Svetlana Petrenko, portavoce del Comitato, ha dichiarato che “la versione più accreditata è il suicidio”, anche se le autorità specificano che le indagini sono ancora in corso per comprendere appieno le circostanze del decesso.
Chi era Roman Starovoit
Roman Starovoit, nato nel 1972, aveva una carriera politica evidenziata dall’incarico di governatore della regione di Kursk dal 2019 al 2024, un’area di grande importanza strategica al confine con l’Ucraina. La zona ha visto un’intensificazione dei combattimenti e delle tensioni con l’Ucraina negli ultimi mesi, rendendo il suo ruolo particolarmente delicato. Nel maggio 2024, subito dopo aver lasciato la carica regionale, gli è stato conferito l’incarico di ministro dei Trasporti, incarico durato poco più di un anno.
Recentemente, Starovoit era coinvolto in un’inchiesta per frode legata alla gestione di appalti per la costruzione di strutture di difesa lungo il confine orientale, una questione che ha alimentato tensioni e sospetti di pressioni e corruzione. Il suo successore a Kursk, Alexei Smirnov, è stato arrestato e avrebbe testimoniato contro di lui, aggiungendo un’ulteriore dimensione alle già intricate vicende giudiziarie.
Le tensioni e i sospetti di pressione
Sebbene non fosse formalmente indagato, la crescente pressione politica e le contestazioni sui costi e i risultati delle opere difensive avevano reso Starovoit una figura vulnerabile. La spesa delle opere, superiore a 15 miliardi di rubli (circa 191 milioni di dollari), non si era tradotta in risultati soddisfacenti, aggravando le sue posizioni. Dopo il suo licenziamento, avvenuto su decisione di Putin, si sono susseguite pressioni mediatiche e politiche, alimentando il clima di crisi interna all’amministrazione russa.
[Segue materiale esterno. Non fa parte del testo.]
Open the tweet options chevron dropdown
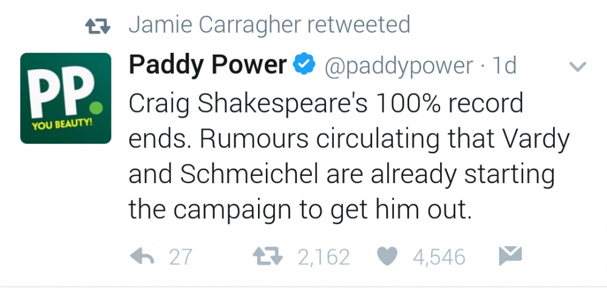The width and height of the screenshot is (607, 291). point(578,67)
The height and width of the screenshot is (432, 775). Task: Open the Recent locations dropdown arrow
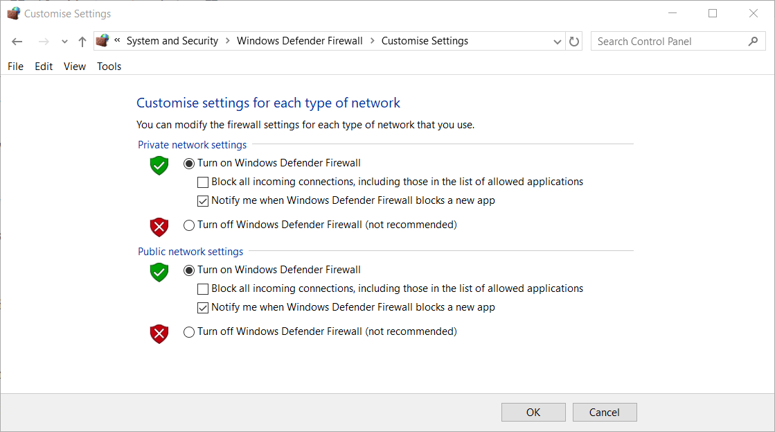(x=64, y=42)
Vladimir Putin ha nominato temporaneamente Andrei Nikitin come nuovo ministro, esprimendo fiducia nelle sue capacità di gestire le questioni del settore dei trasporti, cercando di riportare stabilità in un momento di forte tensione politica. L’analista Yevgeny Minchenko ha commentato che il licenziamento di Starovoit era “prevedibile”, evidenziando come la difficile situazione nella regione di Kursk lo avesse messo sotto pressione.
Implicazioni e contesto politico
La tragica fine di Starovoit si inserisce in un quadro più ampio di tensioni e lotte di potere all’interno del cuore dell’amministrazione russa. Le recenti “epurazioni” e le crisi interne riflettono un clima di instabilità politica crescente, in cui figure di alto livello si trovano sotto scrutinio e spesso vittime di vicende misteriose.
Mentre l’indagine sulle circostanze della morte prosegue, la vicenda di Roman Starovoit rimane emblematica delle sfide che accompagnano le operazioni di governo in Russia oggi, tra pressioni strategiche, controversie legali e un contesto politico sempre più inflessibile.